I congratulate the noble Lord, Lord Young. I reread his Committee stage speech and it really was masterly. The Minister, in fairness, realised this and all but said, “game, set, match and tournament” when he was winding up. Of course, we still do not quite have automaticity, and the part of the amendment that maybe I should have put down an amendment to and do not feel too happy about is that the four-month requirement for the laying of the Order shall proceed
“unless there are exceptional circumstances.”
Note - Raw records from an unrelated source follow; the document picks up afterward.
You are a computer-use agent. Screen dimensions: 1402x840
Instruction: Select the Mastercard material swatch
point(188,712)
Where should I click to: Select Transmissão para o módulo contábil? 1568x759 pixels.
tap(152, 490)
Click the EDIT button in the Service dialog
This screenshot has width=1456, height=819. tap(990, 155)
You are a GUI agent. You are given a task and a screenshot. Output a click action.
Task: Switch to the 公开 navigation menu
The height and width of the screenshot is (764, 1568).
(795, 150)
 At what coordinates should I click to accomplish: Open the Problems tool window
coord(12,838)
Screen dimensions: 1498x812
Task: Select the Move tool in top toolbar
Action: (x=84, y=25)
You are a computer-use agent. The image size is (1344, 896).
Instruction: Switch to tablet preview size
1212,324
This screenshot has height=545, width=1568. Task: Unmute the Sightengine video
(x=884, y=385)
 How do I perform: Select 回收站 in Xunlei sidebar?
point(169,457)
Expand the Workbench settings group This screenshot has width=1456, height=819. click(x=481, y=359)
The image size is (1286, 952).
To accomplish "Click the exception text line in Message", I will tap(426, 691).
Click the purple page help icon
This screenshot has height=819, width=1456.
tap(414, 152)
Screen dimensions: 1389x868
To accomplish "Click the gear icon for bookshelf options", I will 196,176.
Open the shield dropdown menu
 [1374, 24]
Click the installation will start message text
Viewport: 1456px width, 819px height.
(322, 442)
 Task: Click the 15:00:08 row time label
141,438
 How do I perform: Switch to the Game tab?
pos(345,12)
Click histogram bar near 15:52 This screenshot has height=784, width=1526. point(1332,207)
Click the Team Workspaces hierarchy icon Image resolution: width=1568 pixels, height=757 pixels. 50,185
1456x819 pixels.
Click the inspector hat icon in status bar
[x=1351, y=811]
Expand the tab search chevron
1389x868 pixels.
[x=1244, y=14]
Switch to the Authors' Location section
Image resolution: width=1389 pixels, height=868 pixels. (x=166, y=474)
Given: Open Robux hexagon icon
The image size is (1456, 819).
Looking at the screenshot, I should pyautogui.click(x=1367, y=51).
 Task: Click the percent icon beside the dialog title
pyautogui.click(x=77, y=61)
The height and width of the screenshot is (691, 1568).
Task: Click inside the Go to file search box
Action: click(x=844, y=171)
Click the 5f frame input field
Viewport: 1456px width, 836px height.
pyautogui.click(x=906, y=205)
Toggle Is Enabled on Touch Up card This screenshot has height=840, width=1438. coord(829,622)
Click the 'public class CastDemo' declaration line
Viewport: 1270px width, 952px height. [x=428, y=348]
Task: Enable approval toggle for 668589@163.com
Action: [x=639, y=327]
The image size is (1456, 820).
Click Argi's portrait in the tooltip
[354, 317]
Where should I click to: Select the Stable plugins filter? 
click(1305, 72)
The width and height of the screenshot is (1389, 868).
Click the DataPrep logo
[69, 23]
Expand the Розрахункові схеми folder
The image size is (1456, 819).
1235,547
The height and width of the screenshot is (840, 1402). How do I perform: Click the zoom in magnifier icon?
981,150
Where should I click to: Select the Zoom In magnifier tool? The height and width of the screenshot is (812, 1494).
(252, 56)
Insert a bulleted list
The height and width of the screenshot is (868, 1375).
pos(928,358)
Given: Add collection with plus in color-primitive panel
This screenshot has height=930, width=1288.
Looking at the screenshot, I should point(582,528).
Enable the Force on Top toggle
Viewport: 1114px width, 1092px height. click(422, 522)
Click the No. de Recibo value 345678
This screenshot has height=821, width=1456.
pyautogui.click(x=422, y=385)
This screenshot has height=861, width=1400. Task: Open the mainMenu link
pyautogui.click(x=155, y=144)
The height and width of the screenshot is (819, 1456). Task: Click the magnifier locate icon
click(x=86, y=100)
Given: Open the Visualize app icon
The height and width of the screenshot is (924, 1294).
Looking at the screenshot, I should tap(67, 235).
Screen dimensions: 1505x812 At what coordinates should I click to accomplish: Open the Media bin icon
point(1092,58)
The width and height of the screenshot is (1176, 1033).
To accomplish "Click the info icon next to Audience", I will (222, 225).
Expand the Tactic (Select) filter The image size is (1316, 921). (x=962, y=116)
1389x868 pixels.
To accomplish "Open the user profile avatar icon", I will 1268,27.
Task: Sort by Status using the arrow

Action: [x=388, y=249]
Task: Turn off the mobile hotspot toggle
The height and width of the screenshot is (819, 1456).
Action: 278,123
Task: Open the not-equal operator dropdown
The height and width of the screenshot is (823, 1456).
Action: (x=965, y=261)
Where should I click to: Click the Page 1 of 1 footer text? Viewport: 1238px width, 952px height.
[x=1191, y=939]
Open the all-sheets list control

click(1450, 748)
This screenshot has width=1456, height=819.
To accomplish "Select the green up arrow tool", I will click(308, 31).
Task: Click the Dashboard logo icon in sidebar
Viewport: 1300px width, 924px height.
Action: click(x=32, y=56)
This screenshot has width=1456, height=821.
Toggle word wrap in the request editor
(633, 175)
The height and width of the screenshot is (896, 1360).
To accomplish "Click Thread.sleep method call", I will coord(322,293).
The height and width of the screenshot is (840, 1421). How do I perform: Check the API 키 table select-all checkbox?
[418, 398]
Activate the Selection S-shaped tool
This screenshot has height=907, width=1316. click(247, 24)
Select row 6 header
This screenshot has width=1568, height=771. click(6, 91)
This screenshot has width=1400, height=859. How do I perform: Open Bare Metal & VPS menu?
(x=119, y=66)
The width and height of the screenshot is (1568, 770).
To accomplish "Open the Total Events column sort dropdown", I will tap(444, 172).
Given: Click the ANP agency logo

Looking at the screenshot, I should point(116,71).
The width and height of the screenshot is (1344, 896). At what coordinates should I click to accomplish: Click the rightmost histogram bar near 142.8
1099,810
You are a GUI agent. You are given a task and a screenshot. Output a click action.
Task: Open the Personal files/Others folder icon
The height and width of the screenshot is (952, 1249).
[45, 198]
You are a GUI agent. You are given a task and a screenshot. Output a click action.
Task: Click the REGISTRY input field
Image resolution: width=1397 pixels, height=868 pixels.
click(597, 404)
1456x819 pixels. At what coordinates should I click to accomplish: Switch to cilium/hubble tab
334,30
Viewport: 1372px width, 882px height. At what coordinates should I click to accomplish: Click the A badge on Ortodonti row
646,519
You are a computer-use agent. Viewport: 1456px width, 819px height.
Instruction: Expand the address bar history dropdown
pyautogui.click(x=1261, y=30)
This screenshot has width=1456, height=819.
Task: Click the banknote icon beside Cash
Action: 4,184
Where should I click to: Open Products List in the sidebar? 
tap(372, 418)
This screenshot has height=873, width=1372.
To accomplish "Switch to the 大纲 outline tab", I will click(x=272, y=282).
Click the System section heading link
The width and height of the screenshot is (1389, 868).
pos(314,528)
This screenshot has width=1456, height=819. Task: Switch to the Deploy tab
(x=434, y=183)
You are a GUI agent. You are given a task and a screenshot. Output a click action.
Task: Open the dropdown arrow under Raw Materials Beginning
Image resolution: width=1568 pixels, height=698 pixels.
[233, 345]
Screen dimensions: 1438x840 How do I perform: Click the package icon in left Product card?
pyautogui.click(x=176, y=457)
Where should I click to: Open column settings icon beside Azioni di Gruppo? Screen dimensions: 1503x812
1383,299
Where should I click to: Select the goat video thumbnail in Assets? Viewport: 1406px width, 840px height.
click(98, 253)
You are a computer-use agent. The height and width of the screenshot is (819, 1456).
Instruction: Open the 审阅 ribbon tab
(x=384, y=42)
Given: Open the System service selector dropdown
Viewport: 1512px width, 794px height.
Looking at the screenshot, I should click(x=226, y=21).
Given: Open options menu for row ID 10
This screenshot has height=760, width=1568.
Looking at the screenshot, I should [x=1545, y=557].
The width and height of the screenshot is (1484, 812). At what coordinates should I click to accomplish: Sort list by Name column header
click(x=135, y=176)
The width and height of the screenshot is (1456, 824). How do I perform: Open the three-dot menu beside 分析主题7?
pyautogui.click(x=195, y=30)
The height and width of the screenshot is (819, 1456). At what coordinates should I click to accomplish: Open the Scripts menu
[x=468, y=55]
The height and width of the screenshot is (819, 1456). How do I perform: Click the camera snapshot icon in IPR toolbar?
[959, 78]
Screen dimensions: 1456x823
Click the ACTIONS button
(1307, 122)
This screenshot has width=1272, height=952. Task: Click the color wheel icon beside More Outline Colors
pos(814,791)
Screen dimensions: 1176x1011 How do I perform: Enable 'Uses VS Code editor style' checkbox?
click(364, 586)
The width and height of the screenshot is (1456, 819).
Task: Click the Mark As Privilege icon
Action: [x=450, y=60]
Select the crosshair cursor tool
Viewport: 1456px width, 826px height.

In his speech today, the noble Lord, Lord Young, was all too aware that the validity and strength of this amendment depends to a degree on what is meant precisely by “unless there are exceptional circumstances”. The Minister said that they would be things like the Covid crisis. No one would deny that that is an exceptional circumstance but of course, as far as I can remember in my political life, whenever there are exceptional circumstances of anything approaching that level, emergency legislation is immediately introduced. Among other things, as with the Covid legislation, this sets asides all sorts of aspects of normal political behaviour. It postpones local elections. You cannot get anything quite as interfering in the normal processes of democracy as postponing local elections.
I am quite certain that if exceptional circumstances of the sort the Minister is envisaging were ever to take place and emergency legislation were required, it would be easy to insert a provision stating that the four-month rule must be overruled. I really see no need to put in the Bill the phrase “unless there are exceptional circumstances”. It may have been one of the compromises that the noble Lord, Lord Young, acknowledged are necessary when parties are involved in discussions, but the Minister really does need to address this point when he winds up. Can he please list the exceptional circumstances the Government have in mind and are worried about? In each case, can he give me an example of when it would not be necessary to introduce emergency legislation? Any emergency legislation could easily deal with this issue—I do not think it is a problem, but it is addressed in the Bill—by allowing this “exceptional circumstances” exemption. I look forward to hearing what the Minister has to say about this, because I think it is a weakness in the amendment.